From time to time, I also get calls from other development agencies to help them work on agricultural projects. For those ones, I charge $250 a day for however long the project takes. 

(Average exchange rates over the years gotten from exchangerates.org.uk)

If you had to do life again, would you do agric economics?

I really wanted to become a pilot, so I think it would still be my first choice. But agric economics would be a very close second.

Let’s look at your monthly financial breakdown.

What are your savings and investments like?

I bought land in Abuja in 2021 for ₦1.5 million.

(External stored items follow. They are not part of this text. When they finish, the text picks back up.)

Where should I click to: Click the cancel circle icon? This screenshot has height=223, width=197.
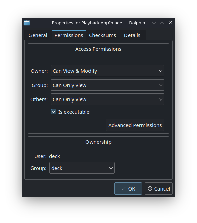(150, 188)
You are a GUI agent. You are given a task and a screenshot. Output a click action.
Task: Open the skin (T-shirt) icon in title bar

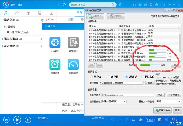151,5
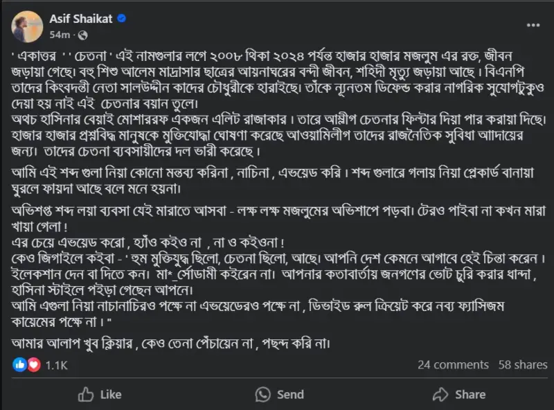Click the final line starting 'আমার আলাপ খুব ক্লিয়ার'
Viewport: 554px width, 410px height.
click(x=170, y=344)
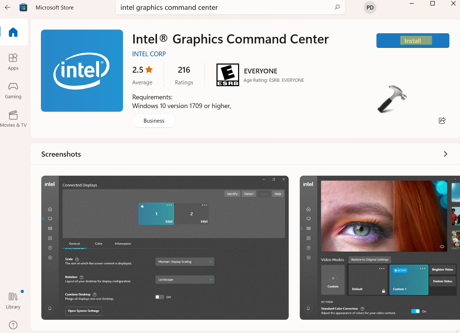Viewport: 460px width, 333px height.
Task: Open the Help question mark icon
Action: coord(13,325)
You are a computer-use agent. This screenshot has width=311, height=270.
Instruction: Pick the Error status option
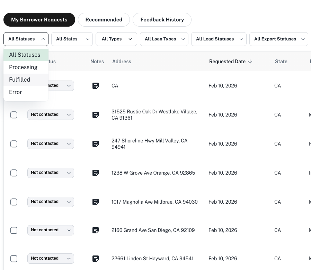click(x=16, y=92)
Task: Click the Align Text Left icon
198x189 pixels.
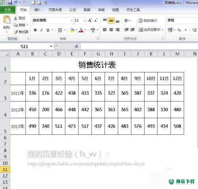Action: click(x=105, y=29)
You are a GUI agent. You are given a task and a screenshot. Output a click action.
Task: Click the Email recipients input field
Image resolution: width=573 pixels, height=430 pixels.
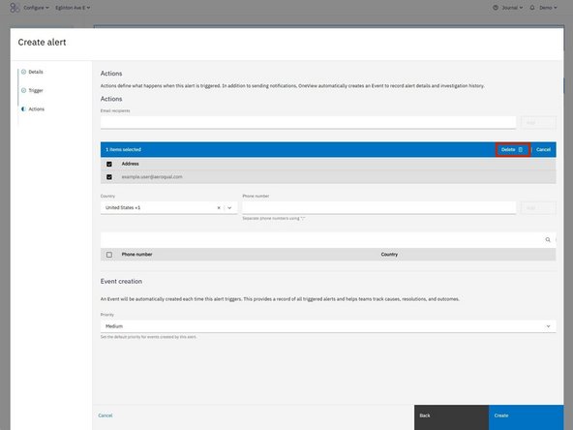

Then I have about $3,000 in shares in Trove, $4,000 in crypto, ₦1.8 million in Piggyvest and about $9,000 in the bank. 

What’s something you want but can’t afford right now?

It costs $150k to get a passport by investment in Grenada, and that’s what I want right now.  My Nigerian passport doesn’t do me so many favours. I’ve been denied visas to multiple countries. I also want my children to have a better passport than the Nigeran one so they can have better life opportunities and travel more. 

And your financial happiness on a scale of 1-10?

It’s a 7. I’m in a good place right now, but we both know humans are insatiable. I can’t afford my Grenada passport right now, so that’s a need. I also know there’s better opportunities for me in the future, so I’m excited. 

Mad—

I forgot to add, I also have ₦4 million in credit from people owing me. 

₦4 MILLION? Are you a loan shark?

LMAO! When people ask, I find it hard to say no, or “I don’t have”. The problem after is that I don’t know how to meet people to say I want to collect my money back. After I remind them once, it feels like harassment to remind them again, so most times, I just count it as a loss. 

My brother says people know that it’s a weakness and are taking advantage of me. He might be on to something.